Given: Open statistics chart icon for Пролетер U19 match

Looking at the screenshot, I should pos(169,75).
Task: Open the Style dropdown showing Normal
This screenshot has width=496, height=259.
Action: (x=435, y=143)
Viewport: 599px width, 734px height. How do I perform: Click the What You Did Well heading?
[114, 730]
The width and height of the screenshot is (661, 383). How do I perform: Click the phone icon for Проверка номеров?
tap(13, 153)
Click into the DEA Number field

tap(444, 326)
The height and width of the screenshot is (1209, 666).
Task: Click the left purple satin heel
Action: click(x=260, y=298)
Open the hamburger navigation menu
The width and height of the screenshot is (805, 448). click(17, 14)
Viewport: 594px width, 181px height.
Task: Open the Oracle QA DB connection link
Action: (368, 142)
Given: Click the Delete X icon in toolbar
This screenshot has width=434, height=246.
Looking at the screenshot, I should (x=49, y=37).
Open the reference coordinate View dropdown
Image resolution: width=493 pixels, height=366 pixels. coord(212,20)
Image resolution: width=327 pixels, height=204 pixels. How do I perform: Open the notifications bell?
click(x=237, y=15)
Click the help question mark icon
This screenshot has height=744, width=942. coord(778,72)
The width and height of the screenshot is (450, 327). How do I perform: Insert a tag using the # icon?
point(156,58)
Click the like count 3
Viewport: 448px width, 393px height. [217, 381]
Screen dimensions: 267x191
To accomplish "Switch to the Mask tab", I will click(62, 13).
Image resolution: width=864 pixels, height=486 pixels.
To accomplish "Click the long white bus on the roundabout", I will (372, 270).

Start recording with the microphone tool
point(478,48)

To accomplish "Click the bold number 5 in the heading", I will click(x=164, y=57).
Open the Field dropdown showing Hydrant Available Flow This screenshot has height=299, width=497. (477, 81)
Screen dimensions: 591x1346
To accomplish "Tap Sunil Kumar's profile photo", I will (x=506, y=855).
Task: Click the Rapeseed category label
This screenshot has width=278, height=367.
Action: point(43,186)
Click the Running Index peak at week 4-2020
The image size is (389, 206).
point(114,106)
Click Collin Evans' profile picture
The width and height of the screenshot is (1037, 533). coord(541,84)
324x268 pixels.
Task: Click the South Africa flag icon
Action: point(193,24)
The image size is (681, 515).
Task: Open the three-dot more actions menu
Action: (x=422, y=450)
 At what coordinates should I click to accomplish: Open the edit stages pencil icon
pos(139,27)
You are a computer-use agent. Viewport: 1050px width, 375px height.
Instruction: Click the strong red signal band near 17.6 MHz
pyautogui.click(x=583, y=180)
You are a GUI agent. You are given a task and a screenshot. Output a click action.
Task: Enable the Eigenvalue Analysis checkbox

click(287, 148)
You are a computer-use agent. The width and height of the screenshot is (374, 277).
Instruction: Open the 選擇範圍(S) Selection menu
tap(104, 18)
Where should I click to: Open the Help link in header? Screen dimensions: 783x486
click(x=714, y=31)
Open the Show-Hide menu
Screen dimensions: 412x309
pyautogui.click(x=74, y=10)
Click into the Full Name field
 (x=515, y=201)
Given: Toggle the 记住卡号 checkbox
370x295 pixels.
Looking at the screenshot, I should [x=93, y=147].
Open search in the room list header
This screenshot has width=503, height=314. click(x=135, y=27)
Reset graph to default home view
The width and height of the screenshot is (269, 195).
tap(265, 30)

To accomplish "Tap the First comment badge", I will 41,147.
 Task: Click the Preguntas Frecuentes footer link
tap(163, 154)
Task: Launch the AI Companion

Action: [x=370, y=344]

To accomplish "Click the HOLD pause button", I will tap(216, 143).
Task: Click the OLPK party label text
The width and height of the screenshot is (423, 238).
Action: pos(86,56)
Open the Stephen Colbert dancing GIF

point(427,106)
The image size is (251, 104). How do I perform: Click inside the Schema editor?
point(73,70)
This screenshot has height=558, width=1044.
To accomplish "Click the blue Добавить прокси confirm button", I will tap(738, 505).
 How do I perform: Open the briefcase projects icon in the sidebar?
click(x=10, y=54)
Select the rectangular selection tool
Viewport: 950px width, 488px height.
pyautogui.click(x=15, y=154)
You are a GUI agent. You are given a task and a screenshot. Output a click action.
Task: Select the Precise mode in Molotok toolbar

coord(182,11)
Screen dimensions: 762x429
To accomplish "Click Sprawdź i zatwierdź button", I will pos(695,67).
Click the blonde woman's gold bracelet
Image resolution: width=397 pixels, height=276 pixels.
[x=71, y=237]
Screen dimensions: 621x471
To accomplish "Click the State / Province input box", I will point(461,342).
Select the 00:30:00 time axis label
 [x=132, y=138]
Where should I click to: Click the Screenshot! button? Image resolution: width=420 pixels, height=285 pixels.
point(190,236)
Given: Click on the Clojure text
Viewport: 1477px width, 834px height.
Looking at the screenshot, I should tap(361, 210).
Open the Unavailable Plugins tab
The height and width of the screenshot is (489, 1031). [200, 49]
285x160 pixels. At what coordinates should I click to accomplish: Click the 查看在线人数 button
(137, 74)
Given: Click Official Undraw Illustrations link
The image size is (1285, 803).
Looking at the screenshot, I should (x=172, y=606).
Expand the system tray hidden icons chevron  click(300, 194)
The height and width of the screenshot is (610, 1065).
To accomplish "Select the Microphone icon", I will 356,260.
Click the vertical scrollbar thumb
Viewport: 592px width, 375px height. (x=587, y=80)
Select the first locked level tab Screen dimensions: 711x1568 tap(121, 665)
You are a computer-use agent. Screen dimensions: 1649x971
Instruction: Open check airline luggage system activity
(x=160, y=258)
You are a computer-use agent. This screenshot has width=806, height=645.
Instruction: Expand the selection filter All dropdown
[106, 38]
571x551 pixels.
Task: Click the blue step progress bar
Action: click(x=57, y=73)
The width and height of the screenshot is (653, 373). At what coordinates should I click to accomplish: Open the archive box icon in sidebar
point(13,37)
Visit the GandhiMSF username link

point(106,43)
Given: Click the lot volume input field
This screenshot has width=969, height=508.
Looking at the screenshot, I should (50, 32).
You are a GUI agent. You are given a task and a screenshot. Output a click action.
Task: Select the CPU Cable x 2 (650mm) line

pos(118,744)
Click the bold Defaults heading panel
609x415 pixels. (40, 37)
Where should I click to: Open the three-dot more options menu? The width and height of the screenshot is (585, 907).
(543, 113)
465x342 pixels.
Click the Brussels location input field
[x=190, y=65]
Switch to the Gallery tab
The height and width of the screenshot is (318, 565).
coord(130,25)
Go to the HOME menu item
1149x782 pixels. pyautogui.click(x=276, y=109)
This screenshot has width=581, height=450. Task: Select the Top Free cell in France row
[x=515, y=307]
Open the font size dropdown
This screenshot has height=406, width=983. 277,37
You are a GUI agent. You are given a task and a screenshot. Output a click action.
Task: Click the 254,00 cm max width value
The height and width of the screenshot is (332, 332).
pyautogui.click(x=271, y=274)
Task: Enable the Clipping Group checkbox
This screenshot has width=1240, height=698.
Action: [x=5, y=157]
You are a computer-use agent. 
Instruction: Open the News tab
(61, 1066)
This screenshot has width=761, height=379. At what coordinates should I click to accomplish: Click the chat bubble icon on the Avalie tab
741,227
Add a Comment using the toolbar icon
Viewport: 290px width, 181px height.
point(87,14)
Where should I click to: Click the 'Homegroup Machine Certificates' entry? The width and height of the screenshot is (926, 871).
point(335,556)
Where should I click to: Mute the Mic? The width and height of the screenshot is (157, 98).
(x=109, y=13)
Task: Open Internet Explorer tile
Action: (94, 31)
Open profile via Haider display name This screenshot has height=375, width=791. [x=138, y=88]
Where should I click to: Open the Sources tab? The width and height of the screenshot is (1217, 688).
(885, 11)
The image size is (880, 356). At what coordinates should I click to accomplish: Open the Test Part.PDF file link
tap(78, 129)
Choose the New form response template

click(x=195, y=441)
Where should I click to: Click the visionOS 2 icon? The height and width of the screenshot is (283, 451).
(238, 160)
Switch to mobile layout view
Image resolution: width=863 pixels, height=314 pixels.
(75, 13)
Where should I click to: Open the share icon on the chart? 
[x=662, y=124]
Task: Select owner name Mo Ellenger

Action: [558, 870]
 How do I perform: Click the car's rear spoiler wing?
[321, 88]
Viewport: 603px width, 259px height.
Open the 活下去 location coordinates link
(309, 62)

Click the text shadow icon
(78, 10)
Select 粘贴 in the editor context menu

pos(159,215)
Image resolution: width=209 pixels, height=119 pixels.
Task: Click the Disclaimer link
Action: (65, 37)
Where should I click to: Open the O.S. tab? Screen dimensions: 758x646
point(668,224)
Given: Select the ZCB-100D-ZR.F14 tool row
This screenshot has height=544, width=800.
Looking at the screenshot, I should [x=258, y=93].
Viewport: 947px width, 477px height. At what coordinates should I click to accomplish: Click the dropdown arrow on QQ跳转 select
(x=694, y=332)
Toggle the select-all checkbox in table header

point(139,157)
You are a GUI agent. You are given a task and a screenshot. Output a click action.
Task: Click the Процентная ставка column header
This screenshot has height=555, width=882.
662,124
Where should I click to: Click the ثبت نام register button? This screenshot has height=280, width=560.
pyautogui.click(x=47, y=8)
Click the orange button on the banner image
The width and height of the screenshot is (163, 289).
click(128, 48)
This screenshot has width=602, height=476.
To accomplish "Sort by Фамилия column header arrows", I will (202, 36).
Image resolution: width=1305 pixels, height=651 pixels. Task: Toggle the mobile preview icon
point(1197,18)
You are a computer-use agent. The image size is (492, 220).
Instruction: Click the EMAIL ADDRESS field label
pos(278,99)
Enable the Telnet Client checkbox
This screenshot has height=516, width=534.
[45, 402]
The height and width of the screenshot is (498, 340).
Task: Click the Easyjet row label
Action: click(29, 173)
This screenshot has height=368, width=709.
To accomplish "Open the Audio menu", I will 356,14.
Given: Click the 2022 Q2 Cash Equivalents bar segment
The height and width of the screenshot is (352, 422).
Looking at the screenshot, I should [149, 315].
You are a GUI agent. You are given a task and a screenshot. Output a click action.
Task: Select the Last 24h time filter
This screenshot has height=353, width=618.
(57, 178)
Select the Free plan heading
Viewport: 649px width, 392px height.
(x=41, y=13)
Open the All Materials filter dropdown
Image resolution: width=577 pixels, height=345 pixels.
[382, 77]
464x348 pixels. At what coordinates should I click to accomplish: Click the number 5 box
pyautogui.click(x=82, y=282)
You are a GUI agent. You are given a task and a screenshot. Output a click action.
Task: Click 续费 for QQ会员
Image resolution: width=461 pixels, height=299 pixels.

---*---

Out of the preceding entries, pull every line containing the string "computer".

Solution to the problem
You are a computer-use agent. Viewport: 1050px width, 375px height.
You are a computer-use agent. The width and height of the screenshot is (374, 277).
You are a computer-use agent. Screen dimensions: 1649x971
You are a computer-use agent. This screenshot has width=806, height=645.
You are a computer-use agent. 
You are a computer-use agent. The image size is (492, 220).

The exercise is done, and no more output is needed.